Jim Morrison Accurately Predicts the Future of Electronic Music in 1969
- by Open Culture

Jim Morrison didn’t fare particularly well, health-wise, in the last years of his life. Alcoholism took a heavy toll, as we know. “Images of him with the shaggy beard, hair receding at the temples, and excess flesh gathering around the armpits,” writes Rob Fischer at Rolling Stone, “can resemble, in retrospect, T.J. Miller more than Father John Misty.
This is the out-to-seed drunkard that Val Kilmer portrays in Oliver Stone’s iconic film The Doors.” It is also an unfortunate caricature that leaves out the creative and intellectual energy still left in the artist once called “the first major male sex symbol since James Dean died and Marlon Brando got a paunch.”
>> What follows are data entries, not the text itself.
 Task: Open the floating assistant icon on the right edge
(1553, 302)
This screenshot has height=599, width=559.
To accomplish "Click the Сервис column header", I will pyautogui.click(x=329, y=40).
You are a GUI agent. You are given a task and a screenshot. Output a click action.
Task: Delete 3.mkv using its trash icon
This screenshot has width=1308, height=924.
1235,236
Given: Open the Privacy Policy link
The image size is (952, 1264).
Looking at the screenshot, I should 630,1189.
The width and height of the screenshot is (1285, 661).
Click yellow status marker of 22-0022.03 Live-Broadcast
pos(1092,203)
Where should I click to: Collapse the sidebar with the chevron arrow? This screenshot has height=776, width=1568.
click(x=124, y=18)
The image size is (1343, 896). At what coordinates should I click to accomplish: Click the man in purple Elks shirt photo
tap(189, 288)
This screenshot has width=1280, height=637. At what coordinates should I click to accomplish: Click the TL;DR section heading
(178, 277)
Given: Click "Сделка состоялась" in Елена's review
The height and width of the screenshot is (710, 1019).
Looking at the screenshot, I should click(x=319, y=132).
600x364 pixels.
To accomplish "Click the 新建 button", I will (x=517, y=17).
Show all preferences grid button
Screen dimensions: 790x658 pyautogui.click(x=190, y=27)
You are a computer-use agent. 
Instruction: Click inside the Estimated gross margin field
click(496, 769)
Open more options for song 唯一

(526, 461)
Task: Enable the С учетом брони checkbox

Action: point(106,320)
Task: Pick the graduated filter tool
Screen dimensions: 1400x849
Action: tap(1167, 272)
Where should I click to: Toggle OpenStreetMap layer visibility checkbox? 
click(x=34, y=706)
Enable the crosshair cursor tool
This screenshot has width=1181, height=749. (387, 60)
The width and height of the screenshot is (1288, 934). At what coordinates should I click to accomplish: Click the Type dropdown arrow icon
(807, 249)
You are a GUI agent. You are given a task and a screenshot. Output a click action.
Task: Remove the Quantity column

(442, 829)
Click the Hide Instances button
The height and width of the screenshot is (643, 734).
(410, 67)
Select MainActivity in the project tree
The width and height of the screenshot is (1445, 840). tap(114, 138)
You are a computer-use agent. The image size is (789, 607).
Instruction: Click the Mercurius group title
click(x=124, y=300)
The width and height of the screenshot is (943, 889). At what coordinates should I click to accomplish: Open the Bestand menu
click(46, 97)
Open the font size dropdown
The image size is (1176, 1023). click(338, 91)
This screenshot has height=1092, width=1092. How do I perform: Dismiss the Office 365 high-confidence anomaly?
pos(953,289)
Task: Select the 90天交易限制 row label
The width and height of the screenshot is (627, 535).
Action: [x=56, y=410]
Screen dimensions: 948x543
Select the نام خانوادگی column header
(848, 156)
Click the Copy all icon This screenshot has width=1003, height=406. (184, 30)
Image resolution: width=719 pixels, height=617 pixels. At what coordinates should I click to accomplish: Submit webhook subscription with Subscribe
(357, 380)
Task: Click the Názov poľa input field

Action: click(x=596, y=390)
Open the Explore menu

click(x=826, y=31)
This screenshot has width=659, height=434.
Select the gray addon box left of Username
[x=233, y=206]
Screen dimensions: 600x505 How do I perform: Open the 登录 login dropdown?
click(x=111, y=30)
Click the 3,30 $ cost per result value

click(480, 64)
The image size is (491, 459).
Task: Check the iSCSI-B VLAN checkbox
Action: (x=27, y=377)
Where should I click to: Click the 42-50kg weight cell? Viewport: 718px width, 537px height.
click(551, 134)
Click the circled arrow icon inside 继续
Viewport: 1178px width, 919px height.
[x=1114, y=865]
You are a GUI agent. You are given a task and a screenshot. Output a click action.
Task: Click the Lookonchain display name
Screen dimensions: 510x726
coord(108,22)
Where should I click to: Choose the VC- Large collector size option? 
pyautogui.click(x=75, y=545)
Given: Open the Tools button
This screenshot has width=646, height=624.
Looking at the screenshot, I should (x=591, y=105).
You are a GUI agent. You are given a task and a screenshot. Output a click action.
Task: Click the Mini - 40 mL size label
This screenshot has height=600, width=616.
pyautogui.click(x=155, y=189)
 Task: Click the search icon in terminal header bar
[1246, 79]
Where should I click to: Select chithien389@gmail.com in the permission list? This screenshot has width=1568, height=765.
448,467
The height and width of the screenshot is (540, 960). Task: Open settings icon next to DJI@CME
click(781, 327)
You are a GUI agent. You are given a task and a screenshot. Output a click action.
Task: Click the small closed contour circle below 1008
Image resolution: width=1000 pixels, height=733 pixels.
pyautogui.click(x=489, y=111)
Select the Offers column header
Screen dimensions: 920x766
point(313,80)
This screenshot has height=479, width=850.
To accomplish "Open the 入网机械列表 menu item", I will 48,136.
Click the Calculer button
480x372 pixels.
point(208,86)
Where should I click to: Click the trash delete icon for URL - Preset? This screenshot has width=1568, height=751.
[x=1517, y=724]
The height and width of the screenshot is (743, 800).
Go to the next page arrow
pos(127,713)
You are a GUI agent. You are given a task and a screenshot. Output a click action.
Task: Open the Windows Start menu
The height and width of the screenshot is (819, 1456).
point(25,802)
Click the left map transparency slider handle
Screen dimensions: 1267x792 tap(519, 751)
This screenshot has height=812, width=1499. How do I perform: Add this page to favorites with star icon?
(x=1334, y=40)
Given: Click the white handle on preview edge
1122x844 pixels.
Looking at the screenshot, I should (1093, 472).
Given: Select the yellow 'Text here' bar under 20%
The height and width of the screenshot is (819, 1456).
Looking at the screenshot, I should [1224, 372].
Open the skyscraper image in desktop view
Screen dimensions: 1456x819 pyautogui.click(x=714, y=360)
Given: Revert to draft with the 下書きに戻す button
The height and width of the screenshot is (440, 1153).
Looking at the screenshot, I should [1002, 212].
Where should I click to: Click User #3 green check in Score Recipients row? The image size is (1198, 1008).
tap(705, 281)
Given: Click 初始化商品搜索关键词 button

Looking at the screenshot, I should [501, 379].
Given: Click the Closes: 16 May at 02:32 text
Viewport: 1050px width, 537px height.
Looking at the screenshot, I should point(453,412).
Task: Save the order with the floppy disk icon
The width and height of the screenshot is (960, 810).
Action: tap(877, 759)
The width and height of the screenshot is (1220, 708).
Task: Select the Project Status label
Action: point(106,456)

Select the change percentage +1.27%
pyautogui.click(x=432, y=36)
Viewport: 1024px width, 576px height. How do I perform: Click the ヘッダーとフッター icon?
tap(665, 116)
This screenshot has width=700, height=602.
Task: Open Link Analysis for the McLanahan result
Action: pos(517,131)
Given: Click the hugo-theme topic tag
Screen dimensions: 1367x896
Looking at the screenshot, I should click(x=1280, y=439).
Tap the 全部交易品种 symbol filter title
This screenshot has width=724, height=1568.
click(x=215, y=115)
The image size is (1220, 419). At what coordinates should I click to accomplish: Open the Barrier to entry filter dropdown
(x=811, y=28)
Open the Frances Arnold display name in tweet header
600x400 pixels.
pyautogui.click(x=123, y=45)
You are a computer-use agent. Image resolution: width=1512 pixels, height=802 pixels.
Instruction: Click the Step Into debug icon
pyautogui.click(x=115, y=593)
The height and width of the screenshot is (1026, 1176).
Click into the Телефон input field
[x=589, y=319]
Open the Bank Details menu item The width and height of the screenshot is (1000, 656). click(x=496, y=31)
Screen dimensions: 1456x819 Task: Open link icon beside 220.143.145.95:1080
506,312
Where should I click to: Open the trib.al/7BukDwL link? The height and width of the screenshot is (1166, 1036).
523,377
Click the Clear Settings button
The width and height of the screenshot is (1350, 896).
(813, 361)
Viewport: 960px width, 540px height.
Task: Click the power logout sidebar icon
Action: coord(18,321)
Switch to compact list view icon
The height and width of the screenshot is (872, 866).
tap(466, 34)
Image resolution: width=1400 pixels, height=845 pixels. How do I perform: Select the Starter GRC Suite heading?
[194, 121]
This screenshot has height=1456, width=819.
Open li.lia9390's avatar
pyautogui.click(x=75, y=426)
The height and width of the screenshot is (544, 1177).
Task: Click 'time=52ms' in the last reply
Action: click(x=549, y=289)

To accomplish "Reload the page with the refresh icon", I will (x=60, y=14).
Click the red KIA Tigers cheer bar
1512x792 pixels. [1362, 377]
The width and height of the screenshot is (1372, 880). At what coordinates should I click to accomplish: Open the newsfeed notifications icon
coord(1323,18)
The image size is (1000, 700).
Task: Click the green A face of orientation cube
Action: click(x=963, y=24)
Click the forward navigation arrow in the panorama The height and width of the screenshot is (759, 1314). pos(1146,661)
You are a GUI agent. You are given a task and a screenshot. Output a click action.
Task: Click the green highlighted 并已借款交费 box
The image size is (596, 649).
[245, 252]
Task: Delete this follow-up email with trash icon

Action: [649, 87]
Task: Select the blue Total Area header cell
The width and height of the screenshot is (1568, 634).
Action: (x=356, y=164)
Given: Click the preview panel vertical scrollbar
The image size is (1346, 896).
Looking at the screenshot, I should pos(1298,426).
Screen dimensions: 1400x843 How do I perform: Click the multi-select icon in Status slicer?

There was always more to Morrison than that, and in the 1969 interview above, filmed over a week in L.A. with Rolling Stone‘s Jerry Hopkins, he is still “remarkably sharp,” Fischer writes.
"Even though the conversations included many rounds of whiskey, scotch and beer, his responses give the impression of a thoughtful and engaged artist struggling to realize the full extent of his already colossal powers of expression. He was reading widely, writing poetry, gravitating more towards filmmaking, all while longing to reconnect with the explosive energy that comes with playing small venues and clubs like the Whiskey a Go Go."